Fugas repentinas e recorrentes em que deixam mandioca, ervilha e milho para trás, além de perderem familiares no trajeto de quilómetros feito muitas vezes a pé e com crianças ao colo.
Do total de 57.034 deslocados em duas semanas em Chiúre, 490 são grávidas, 1.077 idosos, 191 pessoas com problemas de mobilidade e 126 crianças separadas dos pais, indica a OIM, no mais recente relatório a que a Lusa teve acesso.
Segundo esta agência da ONU, os agentes no terreno apontam que "a alimentação é a necessidade humanitária mais urgente", seguida de abrigo e itens não alimentares.
Elementos associados ao grupo extremista Estado Islâmico reivindicaram na segunda-feira novos ataques nos distritos de Chiúre e Muidumbe, com pelo menos cinco pessoas decapitadas, num momento crescente de violência naquela província moçambicana.
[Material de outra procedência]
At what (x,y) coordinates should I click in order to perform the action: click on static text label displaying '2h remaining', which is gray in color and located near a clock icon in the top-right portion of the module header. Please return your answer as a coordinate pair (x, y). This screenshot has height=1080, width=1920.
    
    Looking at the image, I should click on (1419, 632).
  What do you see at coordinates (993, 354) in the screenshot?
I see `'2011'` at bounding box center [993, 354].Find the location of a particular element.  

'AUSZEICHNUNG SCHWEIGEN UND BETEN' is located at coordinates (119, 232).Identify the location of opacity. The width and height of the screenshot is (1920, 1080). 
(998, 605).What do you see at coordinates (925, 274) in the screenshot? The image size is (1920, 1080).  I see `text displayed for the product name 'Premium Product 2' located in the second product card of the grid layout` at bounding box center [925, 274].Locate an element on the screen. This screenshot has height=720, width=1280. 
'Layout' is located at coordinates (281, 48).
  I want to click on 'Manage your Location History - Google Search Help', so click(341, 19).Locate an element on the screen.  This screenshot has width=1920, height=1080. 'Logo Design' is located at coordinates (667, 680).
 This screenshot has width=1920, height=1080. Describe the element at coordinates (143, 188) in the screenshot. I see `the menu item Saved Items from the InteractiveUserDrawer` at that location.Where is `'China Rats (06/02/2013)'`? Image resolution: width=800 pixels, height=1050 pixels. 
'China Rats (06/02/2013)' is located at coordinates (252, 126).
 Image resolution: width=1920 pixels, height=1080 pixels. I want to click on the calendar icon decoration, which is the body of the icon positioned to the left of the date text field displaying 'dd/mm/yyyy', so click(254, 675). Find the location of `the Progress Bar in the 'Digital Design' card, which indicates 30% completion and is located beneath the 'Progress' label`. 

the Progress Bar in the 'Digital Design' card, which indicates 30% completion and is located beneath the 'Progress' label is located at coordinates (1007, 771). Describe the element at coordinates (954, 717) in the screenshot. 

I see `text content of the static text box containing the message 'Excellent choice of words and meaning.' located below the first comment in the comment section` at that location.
Vários distritos de Cabo Delgado, sobretudo Chiúre, estão a registar uma crescente atividade por parte de elementos destes grupos nos últimos dias. Na semana passada, extremistas reivindicarem também a decapitação, em locais diferentes, de pelos menos três cristãos moçambicanos.
O ministro da Defesa Nacional admitiu, em 31 de julho, preocupação com a onda de novos ataques em Cabo Delgado, adiantando que as forças de defesa estão no terreno a perseguir os rebeldes armados.
A província de Cabo Delgado, rica em gás, enfrenta desde 2017 uma insurgência armada que já provocou mais de um milhão de deslocados.